The Facts of Life Series: The Future and Christendom
“I pray not only for them, but also for those who will believe in me through their word, so that they may all be one, as you, Father, are in me and I in you, that they also may be in us, that the world may believe that you sent me. And I have given them the glory you gave me, so that they may be one, as we are one, I in them and you in me, that they may be brought to perfection as one, that the world may know that you sent me, and that you loved them even as you loved me.”
— John 17:20-23
Jesus prayed that all who believe in Him would be “one” just as He is “one” with the Father. Jesus, the Incarnation, prayed for this for us and commanded this of us. He prayed about “oneness” even for us now, just as He did for His apostles and every other eventual believer. And He did this just before He began His passion. For the Son of God knew this was crucial. And, He knew this would be an enduring challenge.

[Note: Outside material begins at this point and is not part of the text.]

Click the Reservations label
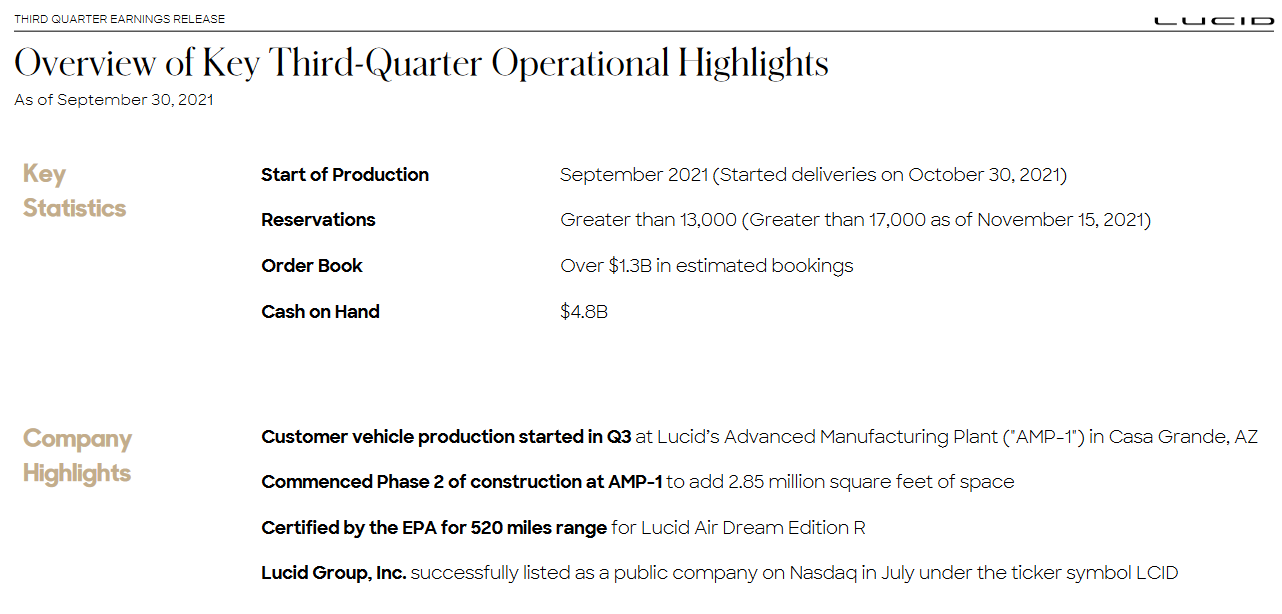Screen dimensions: 1282x614 coord(318,220)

But, His hope, His expectation is that all who believe in Him would be one. One just as He and the Father are one. He says this explicitly three times in these brief verses. And it is His last and summative instruction before going to the Garden of Gethsemane. His last explicit directive. His parting command. His final exhortation. His wholehearted hope for all His believers across time and space, right down to our modern moment. And, this is no small thing.
So, what does being “one” really mean? Well, it is a comprehensive “oneness”—a complete unity reaching out to every disciple and to every facet and feature of our being, our individual personality, our moral rectitude, our philosophical certainty. It is a relational unity, an intellectual unity, a spiritual and a practical unity. Yet it is more than just a comprehensive commonality between each of us and God.

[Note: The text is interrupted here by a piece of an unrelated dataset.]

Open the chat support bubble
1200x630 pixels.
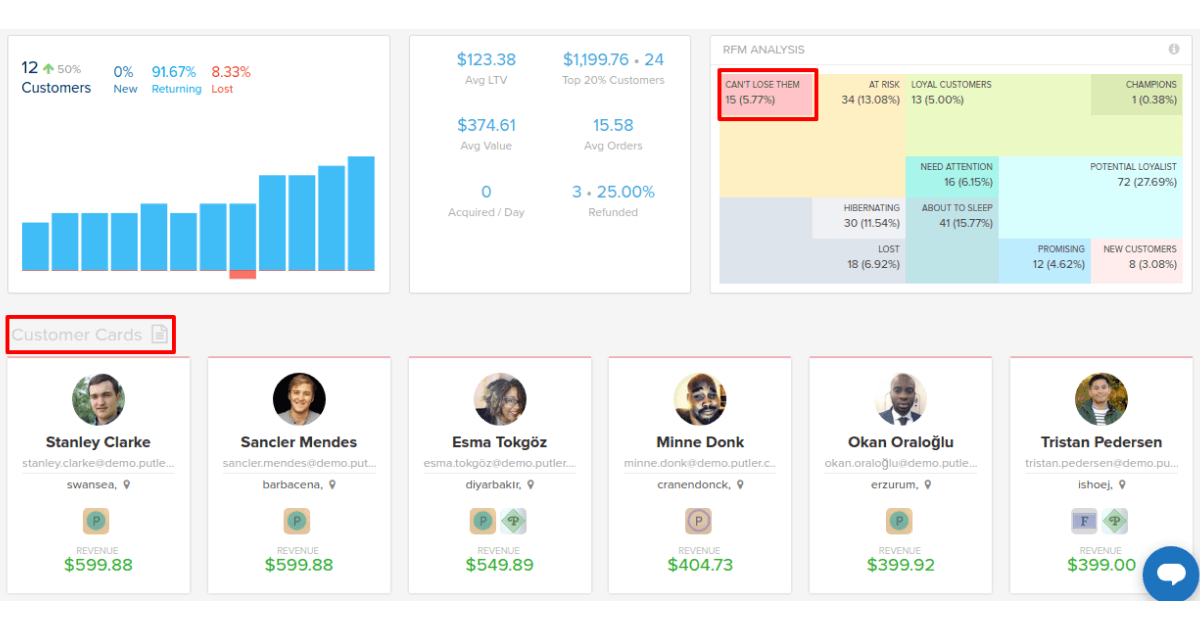click(1171, 574)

For each of us must not just acknowledge this unity as a dictum, a command or even an ideal. It is to be our goal, a foundational distinctive of our lifestyle. A destination that compels our will, that enlightens our mind, that touches our hearts, that informs our practical living moment-by-moment. It is something we must seek and yet abide in, a kind of everyday epiphanic reality with Him that enlightens us and guides us, informs us and corrects us, motivates us and matures us.
Such a unity entails a unity of conformity, a conformity to certainty, the certainty of truth. Our conformity is driven by the truths of our Faith, its philosophy and its epistemology, its morality and its beauty, its practicality and its spirituality. Yet, this is not conformity, as we moderns may think. For this kind of salutary conformity is part of our redemptive and sanctification process, our growth as Jesus’ disciples, our maturity into our fuller reality as the true sons and daughters of God. This unitive process is how we expand our holiness and approach the perfection we are called to aspire to and become in ever greater degree.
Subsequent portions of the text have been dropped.